What is the difference between the following two HTML meta tags, for specifying spanish web page content:
<meta name="language" content="Spanish">
and
<meta http-equiv="content-language" content="es">
This question is related to
html
internationalization
meta-tags
As a complement to other answers note that you can also put the lang
attribute on various HTML tags inside a page.
For example to give a hint to the spellchecker that the input text should be in english:
<input ... spellcheck="true" lang="en"> ...
See: https://developer.mozilla.org/en-US/docs/Web/HTML/Global_attributes/lang
Html5 also recommend to use <html lang="es-ES">
The small letter lang tag only specifies: language code
The large letter specifies: country code
This is really useful for ie.Chrome, when the browser is proposing to translate web content(ie google translate)

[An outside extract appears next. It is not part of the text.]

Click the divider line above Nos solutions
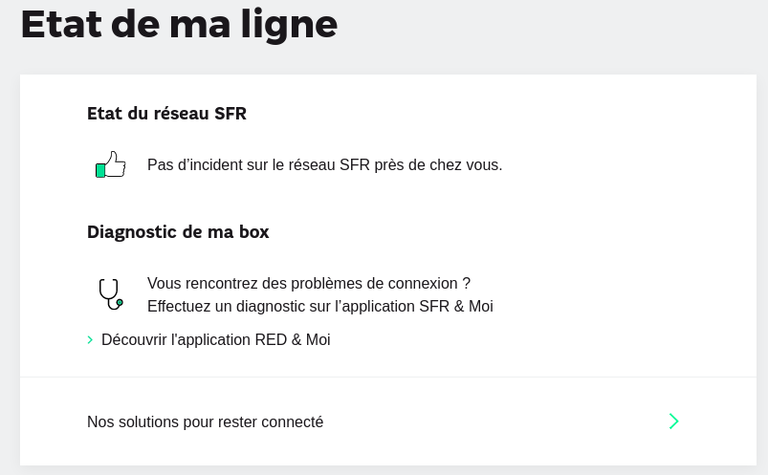 (388, 378)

another language meta tag is og:locale and you can define og:locale meta tag for social media
<meta property="og:locale" content="en" />
You asked for differences, but you can’t quite compare those two.
Note that <meta http-equiv="content-language" content="es">
is obsolete and removed in HTML5. It was used to specify “a document-wide default language”, with its http-equiv
attribute making it a pragma directive (which simulates an HTTP response header like Content-Language
that hasn’t been sent from the server, since it cannot override a real one).
Regarding <meta name="language" content="Spanish">
, you hardly find any reliable information. It’s non-standard and was probably invented as a SEO makeshift.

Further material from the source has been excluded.